» Raw data
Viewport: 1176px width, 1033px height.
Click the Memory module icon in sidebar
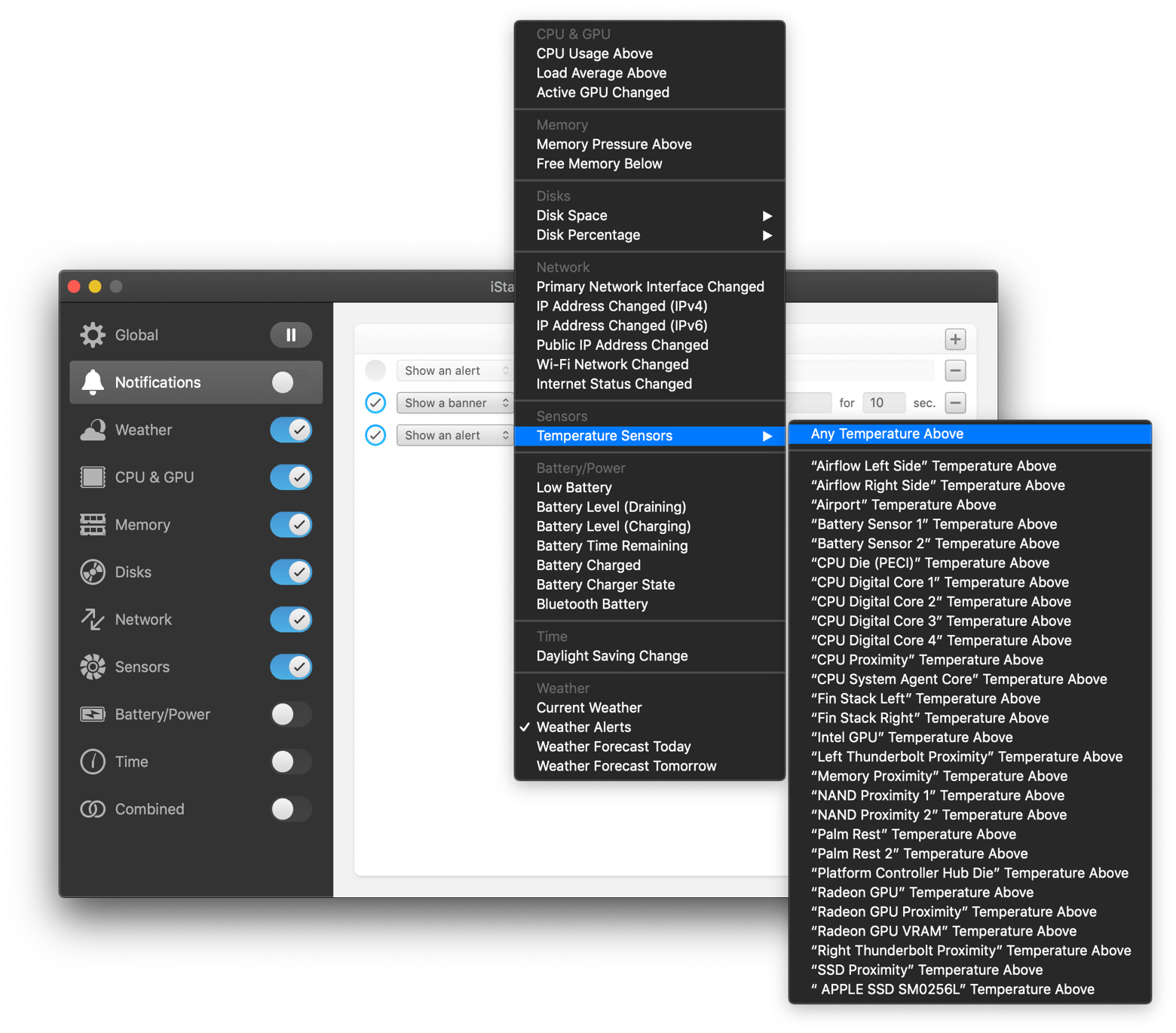point(93,525)
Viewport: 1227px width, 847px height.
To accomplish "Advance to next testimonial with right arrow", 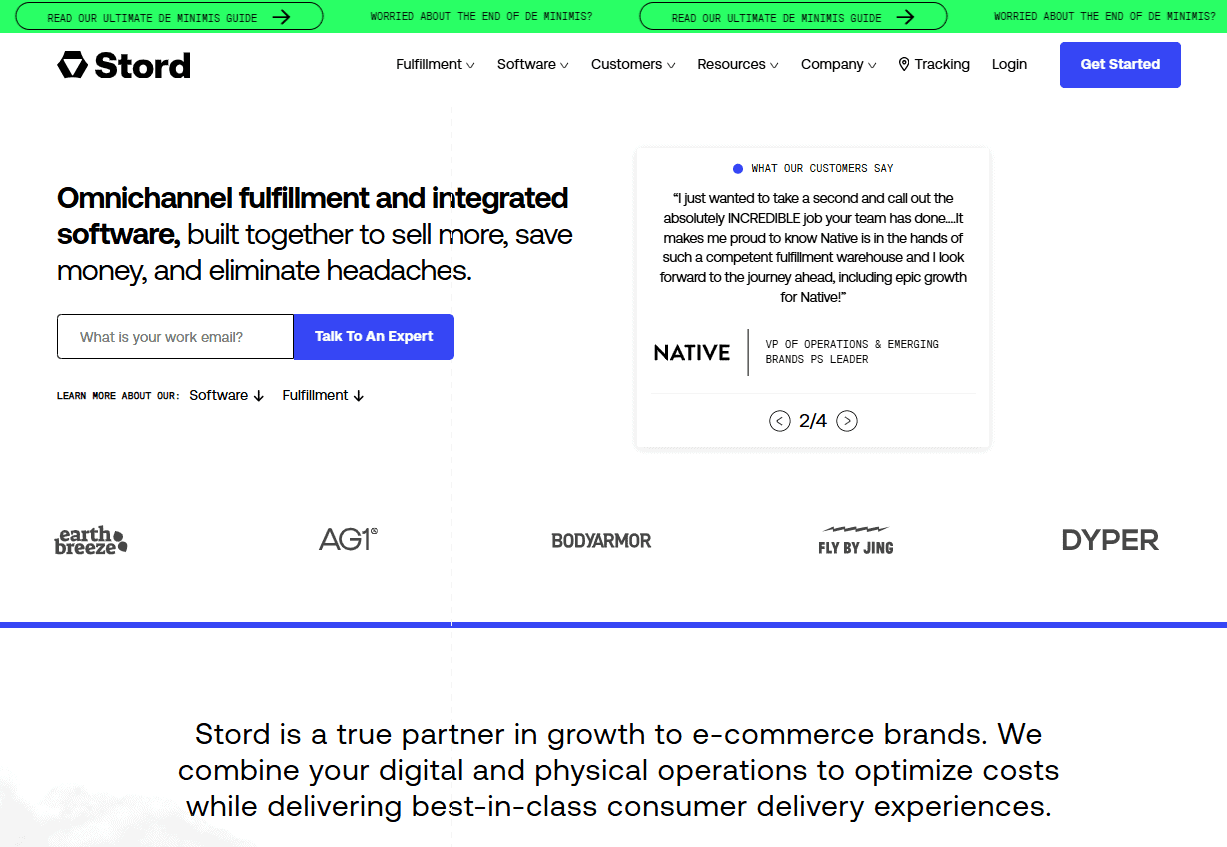I will (847, 421).
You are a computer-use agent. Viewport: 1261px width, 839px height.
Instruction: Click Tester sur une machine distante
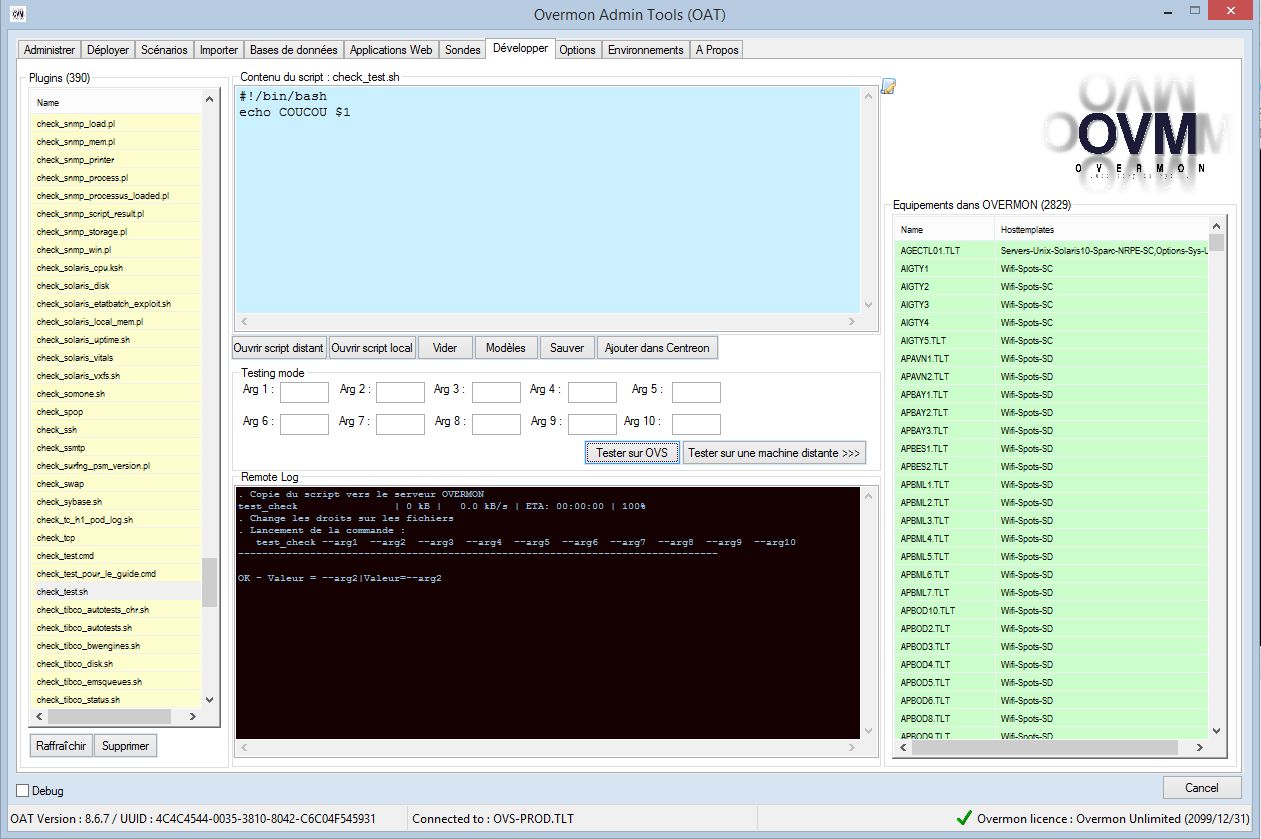pyautogui.click(x=774, y=453)
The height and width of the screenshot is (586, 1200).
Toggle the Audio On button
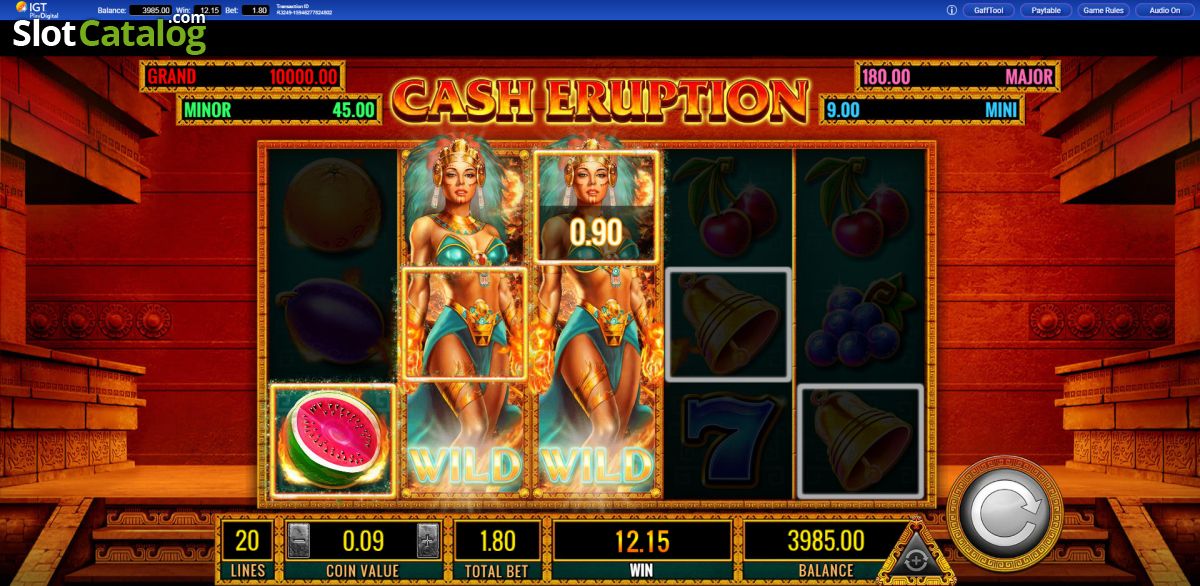pyautogui.click(x=1164, y=10)
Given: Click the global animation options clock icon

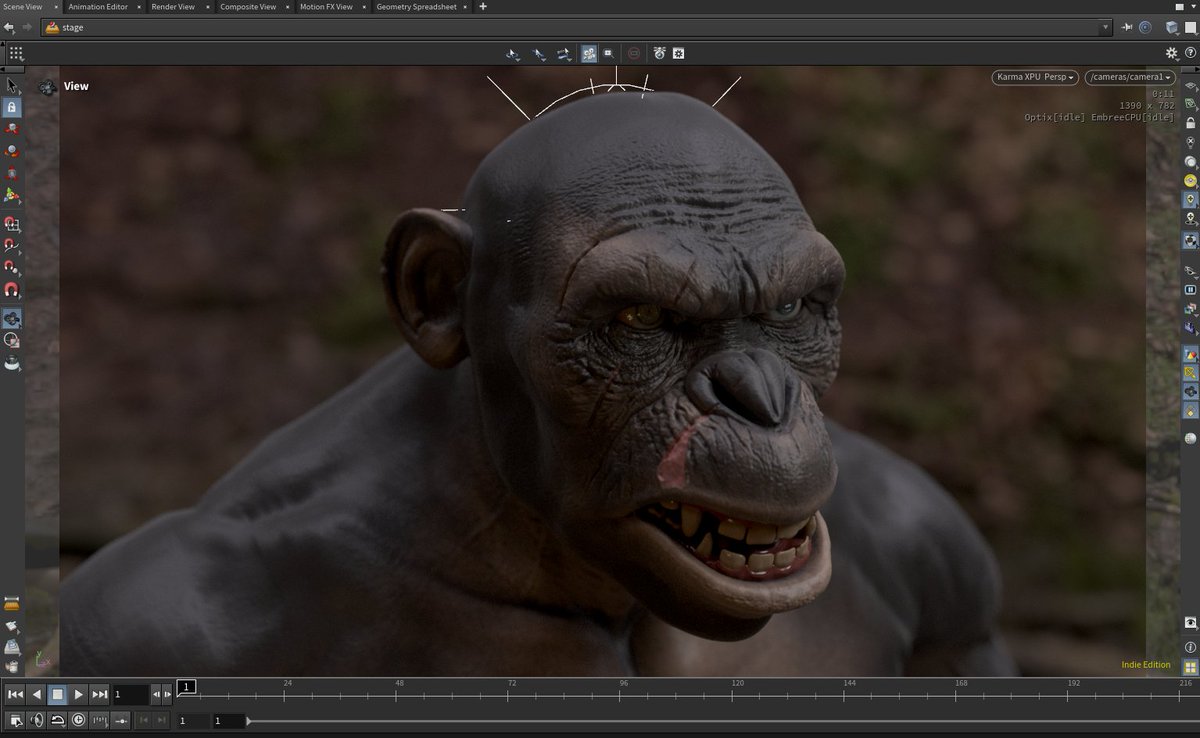Looking at the screenshot, I should point(79,719).
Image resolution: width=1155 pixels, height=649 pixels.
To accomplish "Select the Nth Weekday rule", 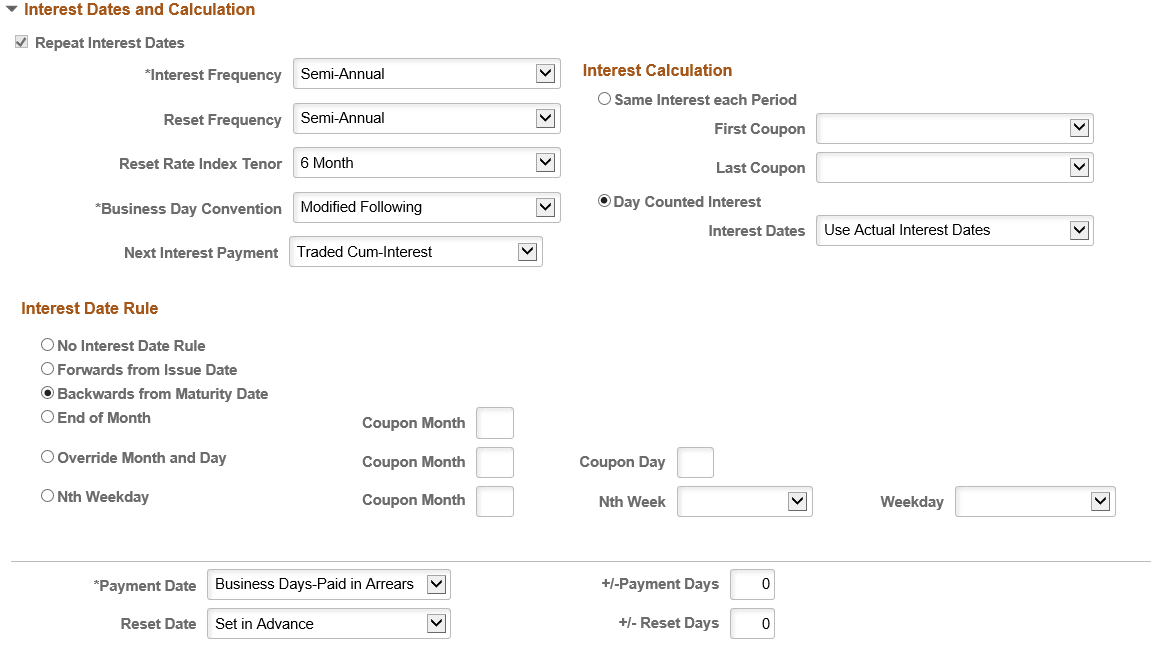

» Exercise aim
Copy the records verbatim, beginning at the line that contains "Given: Click the" and continuing through the end of the records, leaving out the pictures.

» Exercise solution
Given: Click the global animation options clock icon

Looking at the screenshot, I should point(79,719).
Image resolution: width=1155 pixels, height=649 pixels.
To accomplish "Select the Nth Weekday rule", 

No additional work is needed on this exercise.